NOTATION "A"
NOTATION "A"

Entstehung

Foto Foto: Peter Smola / pixelio.de

Anfang der 90er Jahre begann ich mich mit den physikalischen Grundlagen der Musik zu beschäftigen. Ich komponierte damals viel und suchte nach neuen Ausdrucksmöglichkeiten. Schon bald faszinierte mich die Obertonreihe und zwar ganz besonders, weil sie ein Naturgesetz war, das unabhängig vom Menschen existierte. Bei jedem Ton bildet sich diese Reihe und in immer gleicher Weise und dennoch sind die Ausformungen so mannigfaltig, dass keine zwei Töne gleich klingen.

 

Schon bald irritierte mich, dass man dieses, der ganzen Musik zugrunde liegende Naturgesetz nicht in reiner Form auf dem Klavier wiedergeben konnte. Sollte unser Tonsystem so beschränkt sein, dass es schon an den Grundlagen der Musik scheiterte?

 

Ich half mir damit, unser Spinett nach den ersten 16 Obertönen zu stimmen. Als ich mich dann hinsetzte um zu spielen, stand ich erst einige Stunden später wieder auf, so fasziniert war ich von den neuen, nie gehörten Klangwelten. Schon bald folgte die nächste Enttäuschung, als ich versuchte in dieser Stimmung ein Stück zu komponieren. Um es einigermaßen schriftlich zu fixieren brauchte ich Zusatzzeichen, und davon nicht wenige. Die vorhandenen Notationen befriedigten mich nicht, weil man mit ihnen stets schnell an die Grenze schieß. Oder die Notation sagte nicht genügend über den Charakter der Töne aus. Ich ahnte, dass hinter der Obertonreihe ein viel größeres Potential steckte, als ich zunächst dachte. Außerdem merkte ich bald, dass es mit der herkömmlichen Notation nicht möglich war, dieses Potential auszuschöpfen, - selbst mit unübersichtlich vielen Zusatzzeichen nicht.

 

So reifte in mir der Entschluss, eine neue Notation zu entwickeln. Ich begann damit, mir für jeden Oberton ein eigenes Zeichen auszudenken. Ich hatte schließlich 100 verschiedene Zeichen und stieß immer noch sofort an die Grenzen. Schon an einfachen Bach-Stücken scheiterte die Notation.
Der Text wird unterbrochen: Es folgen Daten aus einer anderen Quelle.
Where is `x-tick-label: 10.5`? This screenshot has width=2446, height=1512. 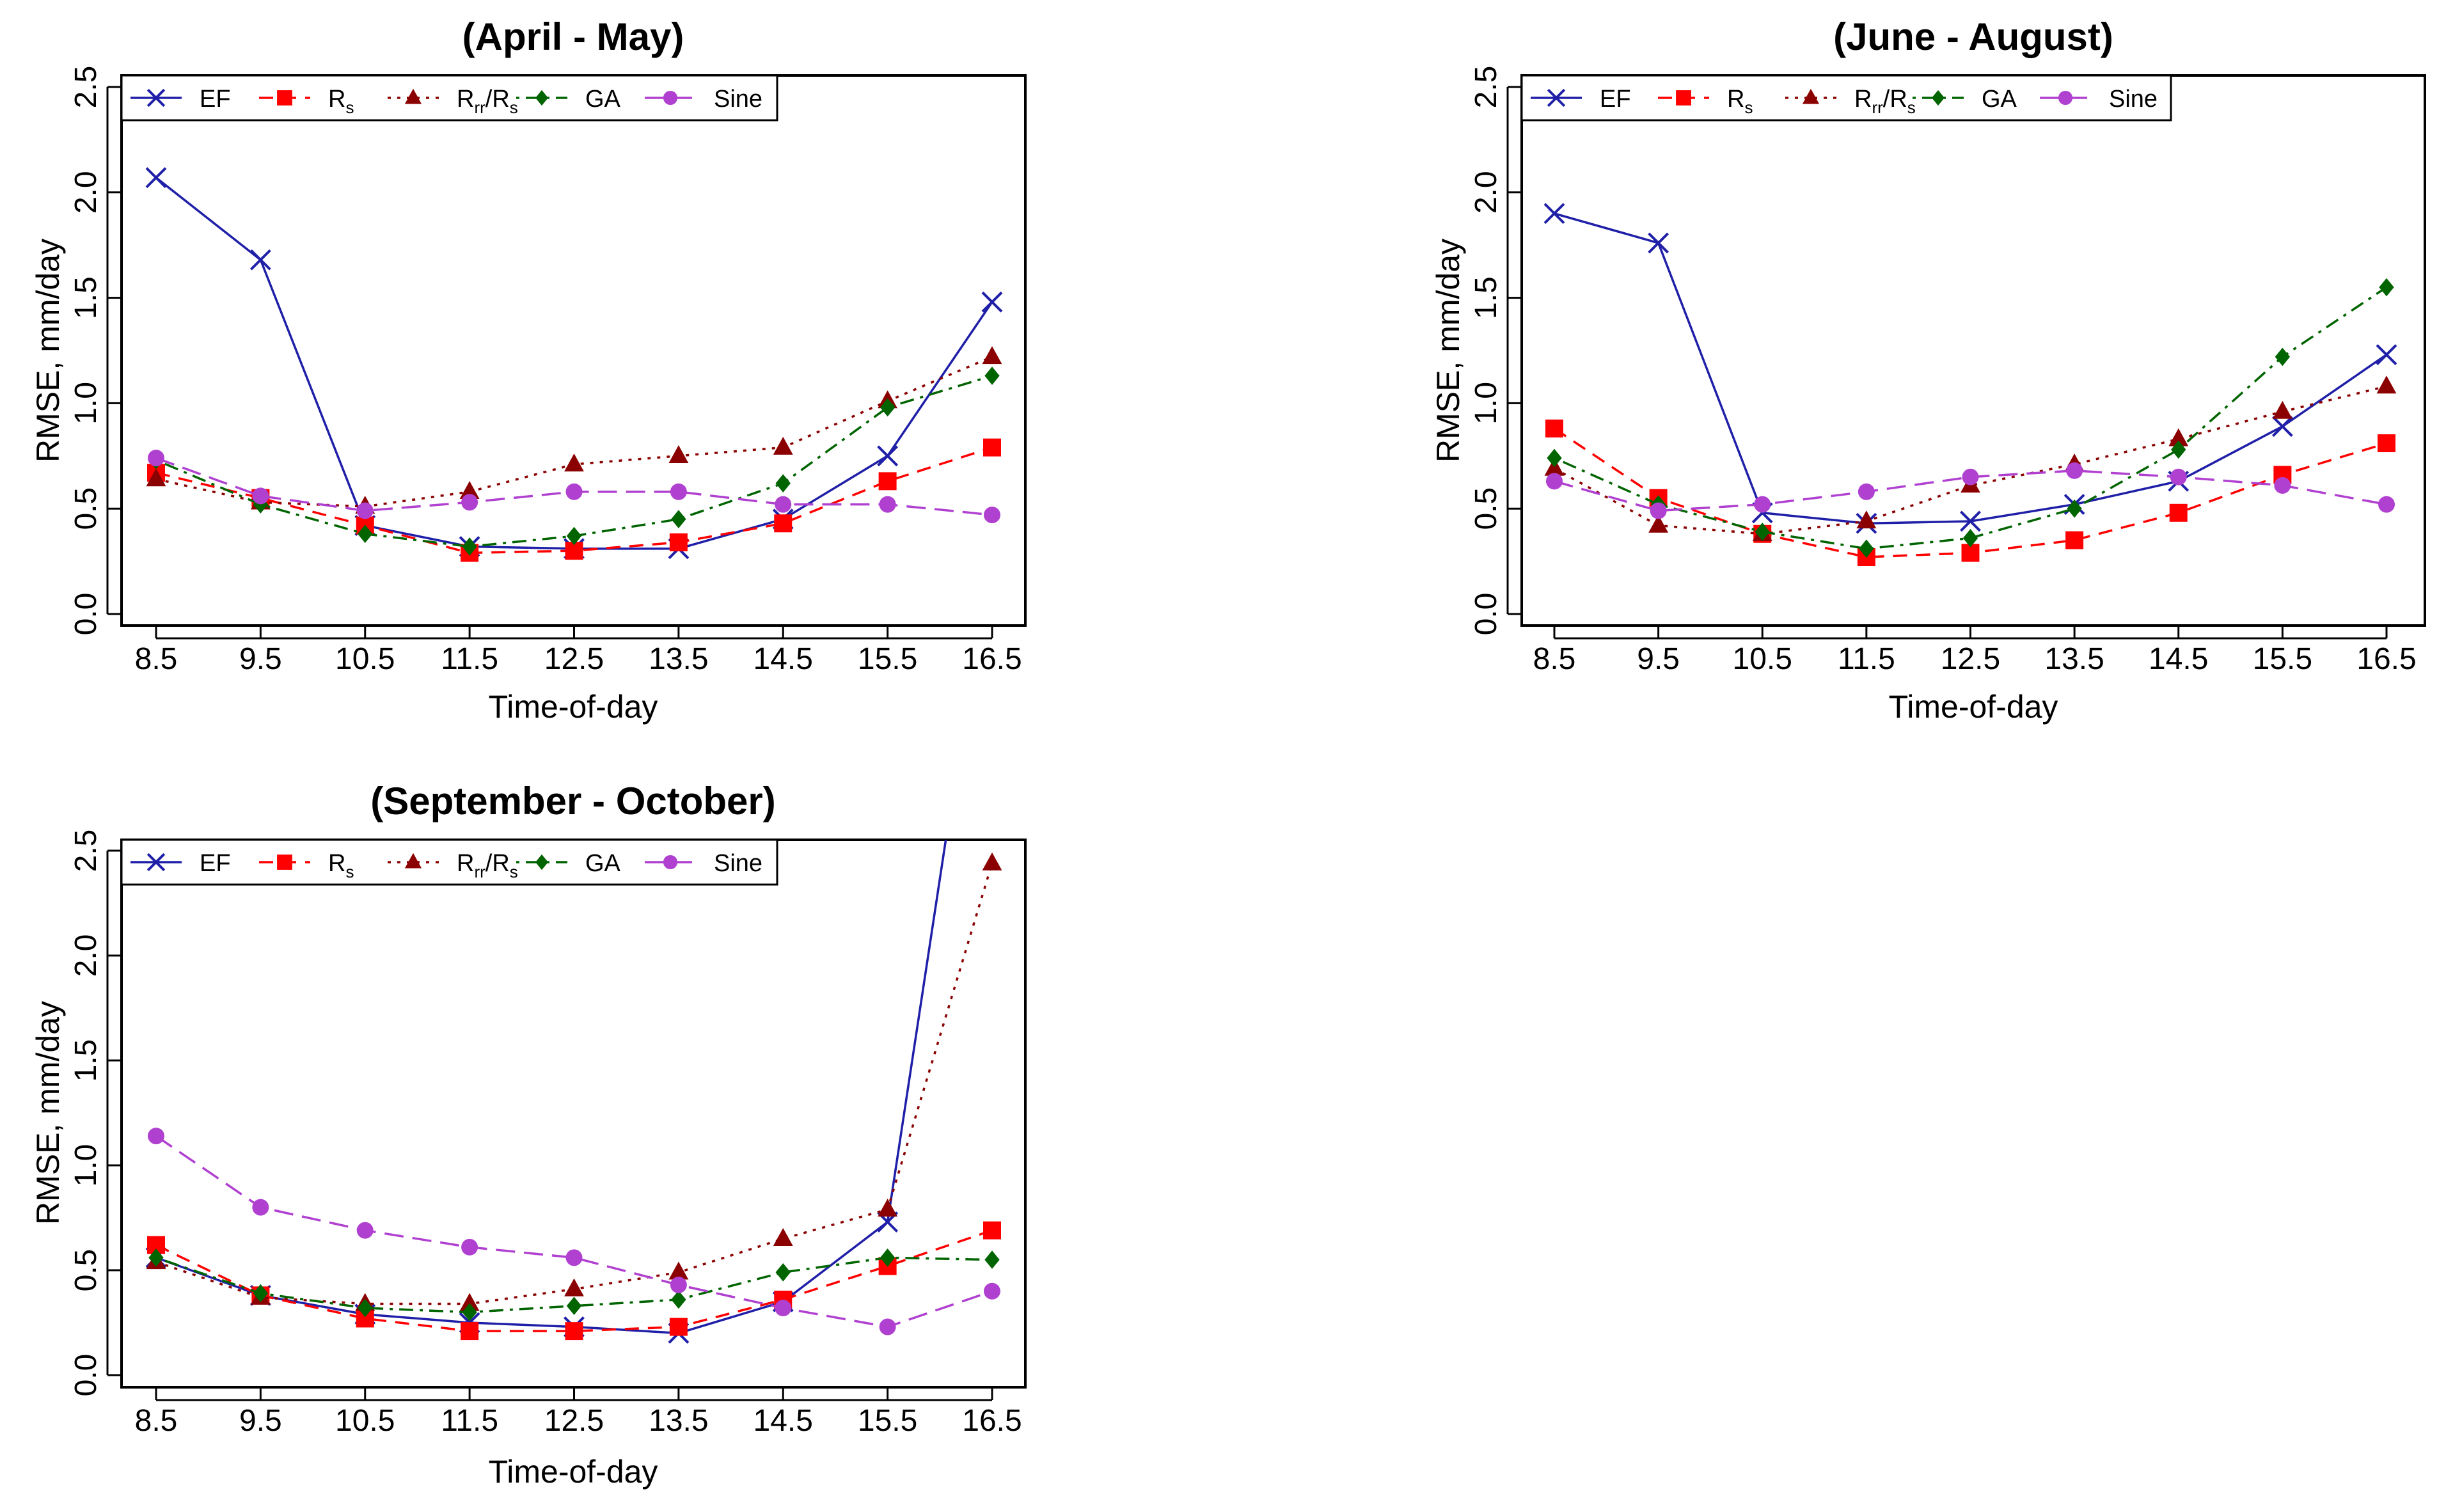
x-tick-label: 10.5 is located at coordinates (1762, 659).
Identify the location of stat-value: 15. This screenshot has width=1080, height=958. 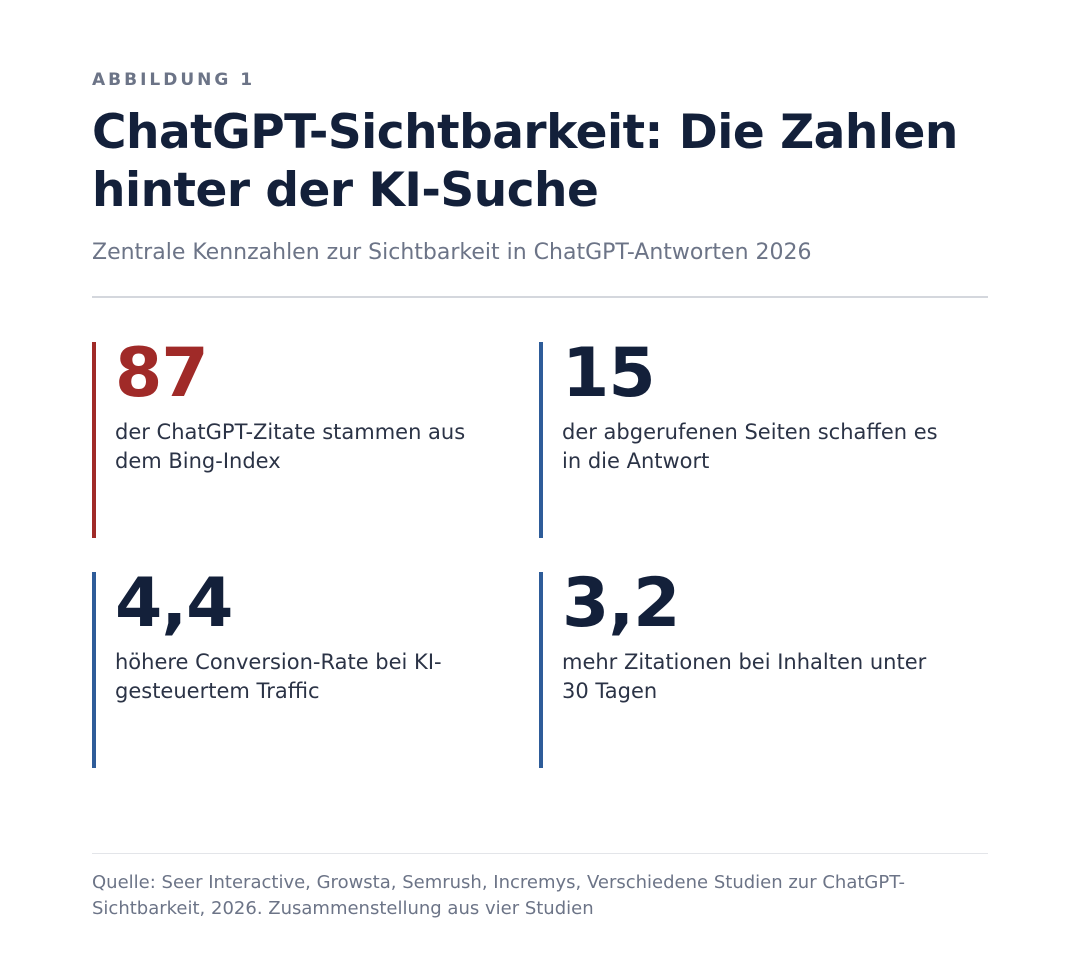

Und ich konnte mir kaum vorstellen, dass irgend jemand bereit wäre, diese Notation zu lernen. Ich stand vor der scheinbar unlösbaren Aufgabe, unendlich viele verschiedene Töne in einer einfachen, übersichtlichen und leicht erlernbaren Notation unterzubringen. Denn nur so hätte diese Notation überhaupt eine Chance.

 

Je weiter ich mich in die Obertonreihe eingearbeitete, um so mehr Zusammenhänge wurden mir klar. Und je klarer mir die Zusammenhänge wurden, um so einfacher wurde die Notation. Inzwischen baut sie sich auf wenige Grundzeichen auf. Dazu kommen eine Handvoll Regeln. Daraus werden nicht nur die Töne der Obertonreihe, sondern auch die der Obertonreihenumkehrung (Untertonreihe), der „Wurzeltöne“, wie auch die Zeichen für die rhythmische Umsetzung abgeleitet.

 

Das Ganze kann dann mit der normalen Notation kombiniert werden, mit neuen Liniensystemen oder ganz ohne Linien, - wie man es benötigt.

 

Vor allem aber rücken außereuropäische Musikrichtungen in greifbare Nähe. Man konnte ja bislang als europäisch geschulter Musiker nicht daran denken, mit einem Inder zusammen indische Musik zu machen. Außerdem wird die Notation so flexibel, dass sie den jeweils gegebenen Anforderungen problemlos angepasst werden kann, ohne dass die Orientierung verloren geht. Die wichtigste Voraussetzung ist allerdings, genau über die physikalischen Grundlagen der Musik Bescheid zu wissen.